I diritti di successione del nuovo re sono, inoltre, sanciti dal principio di teogamia: il dio rende visita alla regina e concepisce con lei il futuro erede. Questa dinamica è evocata per la prima volta nel Medio Regno, in uno dei racconti del Papiro Westcar per illustrare le origini della V dinastia. Durante la XVIII dinastia, il principio è ripreso da Hatshepsut, nel suo tempio di Deir el Bahari, per legittimare la sua reggenza e da Amenhotep III nel tempio del ka a Luxor. Il riconoscimento del nuovo sovrano attraverso il dio dinastico Amon nel contesto di processioni oracolari, interviene per la prima volta in occasione della successione di Tuthmosis II, quando la vedova Hatshepsut e il figlio Tuthmosis III rivendicano entrambi l'appoggio del signore di Karnak.
Anche altri mezzi giustificano il carattere divino della monarchia e dei suoi esponenti. Nei Testi delle Piramidi, per esempio, il re si appropria di diverse parti del corpo delle divinità. Si trasforma in Atum, in Horus, in Anubi e, defunto, diventa Osiride, venerato nel suo tempio funerario in forma di statua che lo raffigura nelle vesti del dio dell'Aldilà.
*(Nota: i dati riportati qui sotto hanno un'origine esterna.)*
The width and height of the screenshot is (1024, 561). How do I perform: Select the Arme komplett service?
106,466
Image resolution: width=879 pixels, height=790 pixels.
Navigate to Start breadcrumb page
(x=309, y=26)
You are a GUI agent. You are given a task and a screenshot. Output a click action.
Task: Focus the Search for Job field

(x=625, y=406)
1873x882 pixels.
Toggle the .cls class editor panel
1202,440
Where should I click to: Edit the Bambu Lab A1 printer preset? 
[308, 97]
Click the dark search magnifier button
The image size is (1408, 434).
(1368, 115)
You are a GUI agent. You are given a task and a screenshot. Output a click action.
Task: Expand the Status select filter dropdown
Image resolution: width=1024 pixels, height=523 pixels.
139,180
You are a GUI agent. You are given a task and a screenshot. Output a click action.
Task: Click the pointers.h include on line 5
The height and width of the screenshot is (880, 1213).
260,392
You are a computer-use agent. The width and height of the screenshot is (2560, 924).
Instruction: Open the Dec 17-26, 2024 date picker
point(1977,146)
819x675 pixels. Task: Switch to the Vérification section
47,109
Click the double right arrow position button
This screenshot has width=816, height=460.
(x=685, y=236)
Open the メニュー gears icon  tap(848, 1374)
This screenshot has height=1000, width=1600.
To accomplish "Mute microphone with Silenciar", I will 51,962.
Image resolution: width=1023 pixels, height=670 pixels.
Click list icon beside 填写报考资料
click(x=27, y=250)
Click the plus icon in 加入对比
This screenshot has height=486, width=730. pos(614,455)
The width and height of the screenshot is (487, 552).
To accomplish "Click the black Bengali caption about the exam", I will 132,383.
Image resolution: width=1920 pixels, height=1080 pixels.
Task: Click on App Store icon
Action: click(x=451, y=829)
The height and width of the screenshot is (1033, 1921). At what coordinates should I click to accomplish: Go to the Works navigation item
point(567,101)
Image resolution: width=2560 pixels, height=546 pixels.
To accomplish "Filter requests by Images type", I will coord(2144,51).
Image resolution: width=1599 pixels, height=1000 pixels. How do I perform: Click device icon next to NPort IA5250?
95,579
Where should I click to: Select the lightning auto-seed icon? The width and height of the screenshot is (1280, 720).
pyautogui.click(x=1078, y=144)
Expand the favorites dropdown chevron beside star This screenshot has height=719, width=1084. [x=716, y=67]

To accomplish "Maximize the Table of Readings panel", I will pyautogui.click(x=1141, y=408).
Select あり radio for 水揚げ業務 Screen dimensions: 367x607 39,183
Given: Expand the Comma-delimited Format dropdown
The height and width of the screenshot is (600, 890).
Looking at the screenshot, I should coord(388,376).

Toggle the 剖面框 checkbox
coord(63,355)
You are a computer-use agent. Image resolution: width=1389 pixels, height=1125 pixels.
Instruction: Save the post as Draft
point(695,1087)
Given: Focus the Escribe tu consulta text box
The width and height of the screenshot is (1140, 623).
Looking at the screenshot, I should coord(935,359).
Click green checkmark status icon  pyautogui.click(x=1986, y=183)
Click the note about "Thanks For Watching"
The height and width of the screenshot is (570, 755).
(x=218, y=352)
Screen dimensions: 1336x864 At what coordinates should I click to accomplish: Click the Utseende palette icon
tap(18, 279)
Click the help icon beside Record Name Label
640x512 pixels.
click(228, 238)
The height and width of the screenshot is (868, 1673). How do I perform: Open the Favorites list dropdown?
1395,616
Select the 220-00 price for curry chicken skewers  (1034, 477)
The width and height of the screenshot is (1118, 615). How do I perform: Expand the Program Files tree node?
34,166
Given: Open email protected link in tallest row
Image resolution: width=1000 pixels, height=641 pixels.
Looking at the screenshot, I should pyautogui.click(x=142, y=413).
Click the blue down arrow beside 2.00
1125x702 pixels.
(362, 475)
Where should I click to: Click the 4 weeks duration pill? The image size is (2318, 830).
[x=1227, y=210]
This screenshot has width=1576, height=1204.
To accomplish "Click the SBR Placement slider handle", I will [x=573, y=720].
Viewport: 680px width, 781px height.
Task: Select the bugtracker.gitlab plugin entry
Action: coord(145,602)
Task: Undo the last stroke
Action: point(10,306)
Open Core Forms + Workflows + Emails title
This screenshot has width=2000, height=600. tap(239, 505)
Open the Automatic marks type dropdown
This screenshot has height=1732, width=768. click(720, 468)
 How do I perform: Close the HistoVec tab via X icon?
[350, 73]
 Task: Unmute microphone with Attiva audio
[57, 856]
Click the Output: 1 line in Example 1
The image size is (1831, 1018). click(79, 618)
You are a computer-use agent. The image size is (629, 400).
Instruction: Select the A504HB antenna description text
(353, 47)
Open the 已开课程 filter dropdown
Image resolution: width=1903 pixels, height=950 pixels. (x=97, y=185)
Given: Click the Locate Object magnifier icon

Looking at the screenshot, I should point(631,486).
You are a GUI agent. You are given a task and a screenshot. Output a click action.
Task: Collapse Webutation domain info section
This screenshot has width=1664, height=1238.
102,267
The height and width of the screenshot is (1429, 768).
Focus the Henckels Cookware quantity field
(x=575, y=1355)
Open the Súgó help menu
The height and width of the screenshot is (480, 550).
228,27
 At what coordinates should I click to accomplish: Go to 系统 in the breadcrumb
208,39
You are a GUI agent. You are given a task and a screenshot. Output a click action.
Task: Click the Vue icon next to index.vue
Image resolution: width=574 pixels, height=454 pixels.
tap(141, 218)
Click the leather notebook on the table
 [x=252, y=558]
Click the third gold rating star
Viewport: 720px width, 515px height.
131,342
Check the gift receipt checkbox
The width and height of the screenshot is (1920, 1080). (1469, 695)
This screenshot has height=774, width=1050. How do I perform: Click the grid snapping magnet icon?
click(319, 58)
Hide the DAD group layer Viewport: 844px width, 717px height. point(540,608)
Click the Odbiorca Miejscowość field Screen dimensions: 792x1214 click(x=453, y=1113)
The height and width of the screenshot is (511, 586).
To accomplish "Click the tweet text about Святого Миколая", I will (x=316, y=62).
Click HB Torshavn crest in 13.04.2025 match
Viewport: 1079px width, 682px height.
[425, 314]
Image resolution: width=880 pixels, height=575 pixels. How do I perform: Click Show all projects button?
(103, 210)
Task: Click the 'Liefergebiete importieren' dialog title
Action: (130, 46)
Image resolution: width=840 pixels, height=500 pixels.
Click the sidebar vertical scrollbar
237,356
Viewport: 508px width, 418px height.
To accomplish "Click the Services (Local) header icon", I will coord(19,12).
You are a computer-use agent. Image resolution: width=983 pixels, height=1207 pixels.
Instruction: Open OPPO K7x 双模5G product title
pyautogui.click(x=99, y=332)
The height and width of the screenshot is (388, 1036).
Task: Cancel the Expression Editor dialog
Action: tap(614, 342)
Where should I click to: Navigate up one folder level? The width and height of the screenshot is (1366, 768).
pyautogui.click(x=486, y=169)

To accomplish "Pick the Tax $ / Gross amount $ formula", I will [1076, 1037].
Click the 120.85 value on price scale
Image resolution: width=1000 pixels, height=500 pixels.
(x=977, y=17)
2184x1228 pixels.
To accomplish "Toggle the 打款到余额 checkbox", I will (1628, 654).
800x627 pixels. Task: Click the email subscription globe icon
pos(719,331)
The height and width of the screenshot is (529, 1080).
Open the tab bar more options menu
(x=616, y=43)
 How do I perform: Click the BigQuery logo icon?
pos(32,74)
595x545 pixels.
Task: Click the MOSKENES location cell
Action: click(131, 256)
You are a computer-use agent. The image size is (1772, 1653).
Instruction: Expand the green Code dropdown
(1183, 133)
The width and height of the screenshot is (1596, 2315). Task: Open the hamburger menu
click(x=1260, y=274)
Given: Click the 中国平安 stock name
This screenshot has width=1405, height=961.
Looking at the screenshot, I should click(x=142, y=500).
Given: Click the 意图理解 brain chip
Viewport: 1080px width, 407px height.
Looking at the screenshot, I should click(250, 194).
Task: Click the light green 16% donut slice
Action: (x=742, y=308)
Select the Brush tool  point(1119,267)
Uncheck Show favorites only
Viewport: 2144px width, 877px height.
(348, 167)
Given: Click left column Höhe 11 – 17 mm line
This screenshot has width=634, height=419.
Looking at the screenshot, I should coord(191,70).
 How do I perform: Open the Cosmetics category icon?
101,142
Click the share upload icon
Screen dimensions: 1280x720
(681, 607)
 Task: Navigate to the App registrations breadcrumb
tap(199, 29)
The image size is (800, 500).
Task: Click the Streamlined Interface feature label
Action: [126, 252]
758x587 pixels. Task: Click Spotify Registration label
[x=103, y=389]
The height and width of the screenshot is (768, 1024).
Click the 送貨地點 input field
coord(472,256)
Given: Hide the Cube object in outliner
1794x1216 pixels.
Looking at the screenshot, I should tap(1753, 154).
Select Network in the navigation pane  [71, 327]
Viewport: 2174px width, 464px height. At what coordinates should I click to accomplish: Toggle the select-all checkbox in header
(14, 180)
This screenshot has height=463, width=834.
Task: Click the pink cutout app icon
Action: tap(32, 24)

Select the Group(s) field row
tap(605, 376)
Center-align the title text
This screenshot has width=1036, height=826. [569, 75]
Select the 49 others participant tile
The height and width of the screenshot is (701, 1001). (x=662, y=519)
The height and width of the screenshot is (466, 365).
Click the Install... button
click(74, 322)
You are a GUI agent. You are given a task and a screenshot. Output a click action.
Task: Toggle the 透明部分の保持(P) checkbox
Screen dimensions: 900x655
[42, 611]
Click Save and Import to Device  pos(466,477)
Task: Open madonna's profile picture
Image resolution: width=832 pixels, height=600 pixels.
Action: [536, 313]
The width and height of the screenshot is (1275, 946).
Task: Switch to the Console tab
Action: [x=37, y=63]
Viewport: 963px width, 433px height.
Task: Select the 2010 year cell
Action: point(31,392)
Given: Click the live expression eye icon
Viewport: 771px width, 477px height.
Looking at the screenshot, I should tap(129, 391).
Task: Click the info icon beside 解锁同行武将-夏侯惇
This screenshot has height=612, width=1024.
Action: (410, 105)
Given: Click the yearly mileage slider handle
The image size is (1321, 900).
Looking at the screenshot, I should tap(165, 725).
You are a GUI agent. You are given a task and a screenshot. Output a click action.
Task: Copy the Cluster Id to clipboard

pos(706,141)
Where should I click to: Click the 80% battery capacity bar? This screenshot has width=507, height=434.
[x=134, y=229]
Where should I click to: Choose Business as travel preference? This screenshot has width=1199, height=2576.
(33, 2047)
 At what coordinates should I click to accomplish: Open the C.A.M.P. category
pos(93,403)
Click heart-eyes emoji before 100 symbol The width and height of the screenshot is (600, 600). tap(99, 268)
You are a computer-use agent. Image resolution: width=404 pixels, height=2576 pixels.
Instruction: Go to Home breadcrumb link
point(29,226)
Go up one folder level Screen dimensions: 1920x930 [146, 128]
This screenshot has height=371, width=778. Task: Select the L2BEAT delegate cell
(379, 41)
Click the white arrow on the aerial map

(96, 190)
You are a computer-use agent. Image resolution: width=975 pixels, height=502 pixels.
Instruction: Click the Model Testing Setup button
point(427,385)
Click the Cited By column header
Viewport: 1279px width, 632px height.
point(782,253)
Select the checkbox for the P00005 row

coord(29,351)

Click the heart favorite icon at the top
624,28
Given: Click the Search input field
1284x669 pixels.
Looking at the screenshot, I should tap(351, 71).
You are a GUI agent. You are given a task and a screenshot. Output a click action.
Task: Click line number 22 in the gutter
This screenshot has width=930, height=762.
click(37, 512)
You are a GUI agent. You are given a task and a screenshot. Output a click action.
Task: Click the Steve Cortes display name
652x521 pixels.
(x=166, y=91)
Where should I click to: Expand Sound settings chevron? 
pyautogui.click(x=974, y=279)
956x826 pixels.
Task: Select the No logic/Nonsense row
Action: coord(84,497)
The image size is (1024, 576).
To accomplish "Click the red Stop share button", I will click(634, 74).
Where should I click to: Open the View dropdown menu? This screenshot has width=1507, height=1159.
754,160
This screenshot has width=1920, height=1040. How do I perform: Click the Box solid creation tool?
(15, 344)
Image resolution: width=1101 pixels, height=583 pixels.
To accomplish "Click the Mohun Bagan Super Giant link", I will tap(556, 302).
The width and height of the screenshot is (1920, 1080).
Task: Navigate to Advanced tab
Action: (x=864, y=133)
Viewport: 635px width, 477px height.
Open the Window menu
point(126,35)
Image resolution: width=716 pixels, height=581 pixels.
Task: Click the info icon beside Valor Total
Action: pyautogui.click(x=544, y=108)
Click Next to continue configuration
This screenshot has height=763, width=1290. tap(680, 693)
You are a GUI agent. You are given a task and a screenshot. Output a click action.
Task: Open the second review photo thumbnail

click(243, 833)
Anche da vivo può beneficiare di un culto particolare nel santuario delle maggiori divinità del paese, associando le proprie immagini ai loro culti, ma soltanto sotto il regno di Amenhotep III e di Ramesses II, il sovrano, in adorazione della propria immagine, sarà insignito di un segno tangibile di divinizzazione: le corna di ariete.